***** TEXT SECTION *****
Overview of WebKit Vulnerabilities from 2006
(Note: I wrote this article probably back in October or so, it just got lost in the shuffle when I was posting all my articles I wrote before the site went live. I did update it though to add the one new vuln that has been found since I wrote this.)
I wanted to start talking a little bit about email clients so I thought I would talk about Outlook. Of course that's too big of a topic since it is intimately tied to IE, and it is difficult to sort out their different vulns. So then I thought I would talk about Thunderbird. But you know what? That's kinda tightly tied to Mozilla's rendering engine too, so I have sort of the same problem. So the next logical choice (for me anyway) is Apple's Mail right? But that got me thinking about the fact that supposedly in Mac OS 10.5, Mail is going to support "full html" rendering. Well, as it turns out, it's already using WebKit which is also the core component of Safari (and also open source, nicely enough). So I decided that I would talk about WebKit a little bit since it is also used by 3rd party components, for instance OmniWeb, and because I care more about the Mac vulnerabilities :P. So without further ado, here are some juicy WebKit bugs.
CVE-2006-4412: This is one of the interesting ones where it's a plain HTML page that causes the exploit. No fancy plugins or filetypes, it's just an exploit against the one thing which a browser is expected to be able to do flawlessly, render HTML ;). The CVE is missing the original advisory from Tom Ferris, so I tracked it down as it's worth checking his site as he's posted quite a few advisories for Apple products.
CVE-2006-3946: This bug comes to us courtesy of the [MoBB.html Month of Browser Bugs], specifically this one. See, so the MoBB post is talking specifically about Safari, but when all is said and done, it turns out to be a WebKit bug. This means that Mail would probably have been vulnerable as well. I don't think I could state the problem more concisely than the MoBB post, so I won't try: "Safari will dereference and call a pointer from the heap if a script element, inside a div element, redefines the document body." Translation Key: "script element" == javascript, "div element" == html tag for making a division in the webpage and used mostly with CSS. And "heap" is a portion of memory where…just kidding ;)
CVE-2006-3505: This one sounds like it would be interesting (potential code execution), however there are no details except those in Apple's security update. Any time something supposedly requires only a malicious HTML document (no plugins, ActiveX, etc) it has the potential to either be an ingenious exploitation, a boneheaded bug, or possibly both. Maybe "Jesse Ruderman of Mozilla Corporation" (reporter) would care to enlighten us? :)
CVE-2005-3705: A heap overflow with no details. This is a little weird as one of the credited authors is Neil Archibald aka nemo, a well known (to us Mac security people
) Mac hacker who has found many vulnerabilities and generally releases advisories via the company he works for, Suresec.
CVE-2005-2522: This one is a little weird as described. It says that Safari/WebKit was rendering links inside PDFs in such a way that they were not checked against Safari's "security checks". And it says that the absence of such checks can lead to code execution. So I'm not exactly sure whether the "security checks" are like just some sort of bounds checking, whether they are somehow related to validation such as when Safari asks you if you actually want to download an executable, or whether they are something else. I might actually try to look into this one.
CVE-2005-0976: To my recollection, there have been exactly 3 exploits through Safari which had actual proof of concept code which exploited if you had the "Open 'safe' file types" checked (and one of them was the sort of lame "widget" auto-installation one). This was one of them, and it used auto-mounting .dmg files. However, unfortunately the old PoC link seems to be broken. As the page says, the actual vulnerability was in calling XMLHttpRequest in JavaScript which could allow the attacker to read files on the system. Not "check the existence of files" like the two Acrobat vulnerabilities, I have talked about; actually read the file contents.
***** DATA SHOWN *****
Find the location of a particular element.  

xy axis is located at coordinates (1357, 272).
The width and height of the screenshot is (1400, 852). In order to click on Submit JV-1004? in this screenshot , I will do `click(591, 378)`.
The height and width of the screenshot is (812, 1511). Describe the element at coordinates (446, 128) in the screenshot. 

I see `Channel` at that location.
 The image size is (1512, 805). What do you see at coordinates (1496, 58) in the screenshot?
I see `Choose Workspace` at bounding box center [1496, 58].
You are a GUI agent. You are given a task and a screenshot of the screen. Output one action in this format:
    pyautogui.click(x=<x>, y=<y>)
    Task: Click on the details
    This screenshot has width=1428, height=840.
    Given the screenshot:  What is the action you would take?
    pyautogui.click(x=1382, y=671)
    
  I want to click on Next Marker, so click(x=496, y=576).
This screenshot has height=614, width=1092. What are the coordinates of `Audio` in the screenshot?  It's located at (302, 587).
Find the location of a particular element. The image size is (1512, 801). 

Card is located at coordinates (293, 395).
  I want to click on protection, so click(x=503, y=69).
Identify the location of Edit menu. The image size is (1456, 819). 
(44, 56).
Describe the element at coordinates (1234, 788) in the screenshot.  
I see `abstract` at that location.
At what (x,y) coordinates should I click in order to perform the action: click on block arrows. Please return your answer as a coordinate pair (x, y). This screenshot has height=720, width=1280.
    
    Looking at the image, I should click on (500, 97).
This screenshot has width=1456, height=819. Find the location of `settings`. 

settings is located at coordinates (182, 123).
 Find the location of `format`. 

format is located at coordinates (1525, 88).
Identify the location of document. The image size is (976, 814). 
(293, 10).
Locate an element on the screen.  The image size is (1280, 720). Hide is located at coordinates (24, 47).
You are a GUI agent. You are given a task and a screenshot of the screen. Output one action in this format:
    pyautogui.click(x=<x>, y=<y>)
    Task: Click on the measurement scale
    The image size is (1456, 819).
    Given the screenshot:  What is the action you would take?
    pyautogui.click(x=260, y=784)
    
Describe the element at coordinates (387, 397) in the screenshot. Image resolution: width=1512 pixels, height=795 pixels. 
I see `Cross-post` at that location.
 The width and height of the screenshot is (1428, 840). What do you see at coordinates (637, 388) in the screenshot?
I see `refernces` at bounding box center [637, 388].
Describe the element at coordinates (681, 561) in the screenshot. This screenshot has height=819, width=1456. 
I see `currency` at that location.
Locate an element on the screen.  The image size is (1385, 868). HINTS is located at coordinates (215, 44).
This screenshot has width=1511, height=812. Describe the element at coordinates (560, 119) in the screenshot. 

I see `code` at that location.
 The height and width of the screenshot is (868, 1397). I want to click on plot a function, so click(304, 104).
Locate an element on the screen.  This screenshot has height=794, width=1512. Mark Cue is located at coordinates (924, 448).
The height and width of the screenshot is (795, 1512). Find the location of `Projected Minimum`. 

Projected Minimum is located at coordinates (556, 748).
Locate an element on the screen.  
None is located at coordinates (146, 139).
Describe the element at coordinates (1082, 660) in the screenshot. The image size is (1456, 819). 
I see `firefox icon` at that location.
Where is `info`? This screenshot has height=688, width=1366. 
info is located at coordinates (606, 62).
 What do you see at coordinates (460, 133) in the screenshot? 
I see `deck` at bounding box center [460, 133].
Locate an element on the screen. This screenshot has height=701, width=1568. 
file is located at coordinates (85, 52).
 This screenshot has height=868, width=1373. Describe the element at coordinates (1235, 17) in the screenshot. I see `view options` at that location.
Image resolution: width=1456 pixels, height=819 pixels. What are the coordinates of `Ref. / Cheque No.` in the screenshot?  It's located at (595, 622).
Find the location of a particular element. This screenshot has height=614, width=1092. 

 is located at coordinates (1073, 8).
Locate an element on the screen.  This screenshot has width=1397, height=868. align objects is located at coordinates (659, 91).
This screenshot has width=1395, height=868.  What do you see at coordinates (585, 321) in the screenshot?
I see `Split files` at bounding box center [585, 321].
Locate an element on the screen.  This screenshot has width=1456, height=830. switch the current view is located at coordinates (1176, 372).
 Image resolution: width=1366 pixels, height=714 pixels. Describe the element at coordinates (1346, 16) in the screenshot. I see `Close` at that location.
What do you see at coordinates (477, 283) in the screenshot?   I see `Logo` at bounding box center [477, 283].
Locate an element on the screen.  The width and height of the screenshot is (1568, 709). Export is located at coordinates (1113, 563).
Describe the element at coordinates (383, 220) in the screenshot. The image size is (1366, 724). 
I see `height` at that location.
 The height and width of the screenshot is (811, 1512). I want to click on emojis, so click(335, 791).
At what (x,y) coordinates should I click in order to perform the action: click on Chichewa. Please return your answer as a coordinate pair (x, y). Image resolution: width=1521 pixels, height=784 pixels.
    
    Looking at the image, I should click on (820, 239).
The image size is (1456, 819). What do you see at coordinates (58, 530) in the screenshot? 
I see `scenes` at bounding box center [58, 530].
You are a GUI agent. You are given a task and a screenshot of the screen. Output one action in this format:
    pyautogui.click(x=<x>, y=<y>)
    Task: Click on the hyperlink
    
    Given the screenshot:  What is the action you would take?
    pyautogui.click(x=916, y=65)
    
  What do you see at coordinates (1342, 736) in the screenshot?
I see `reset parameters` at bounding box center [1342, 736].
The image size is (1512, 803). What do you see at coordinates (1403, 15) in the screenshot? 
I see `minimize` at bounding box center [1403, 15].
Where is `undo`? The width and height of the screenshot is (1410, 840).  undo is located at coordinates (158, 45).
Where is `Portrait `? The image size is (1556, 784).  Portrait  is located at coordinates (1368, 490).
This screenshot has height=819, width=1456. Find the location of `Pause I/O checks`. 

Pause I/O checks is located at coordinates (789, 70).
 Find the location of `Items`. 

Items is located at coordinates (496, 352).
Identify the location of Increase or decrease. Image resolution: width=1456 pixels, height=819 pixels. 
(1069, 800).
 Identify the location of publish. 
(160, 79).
*****
* _YOUR TASKS_:
(1) Return the part of the WebKit vulnerabilities overview between "CVE-2005-3705: A heap" and "into this one.", inclusive, copied word for word.
(2) According to the WebKit vulnerabilities overview, what kind of files did the CVE-2005-0976 exploit use?

* _SOLUTIONS TO THE TASKS_:
(1)
CVE-2005-3705: A heap overflow with no details. This is a little weird as one of the credited authors is Neil Archibald aka nemo, a well known (to us Mac security people
) Mac hacker who has found many vulnerabilities and generally releases advisories via the company he works for, Suresec.
CVE-2005-2522: This one is a little weird as described. It says that Safari/WebKit was rendering links inside PDFs in such a way that they were not checked against Safari's "security checks". And it says that the absence of such checks can lead to code execution. So I'm not exactly sure whether the "security checks" are like just some sort of bounds checking, whether they are somehow related to validation such as when Safari asks you if you actually want to download an executable, or whether they are something else. I might actually try to look into this one.

(2) It used auto-mounting .dmg files.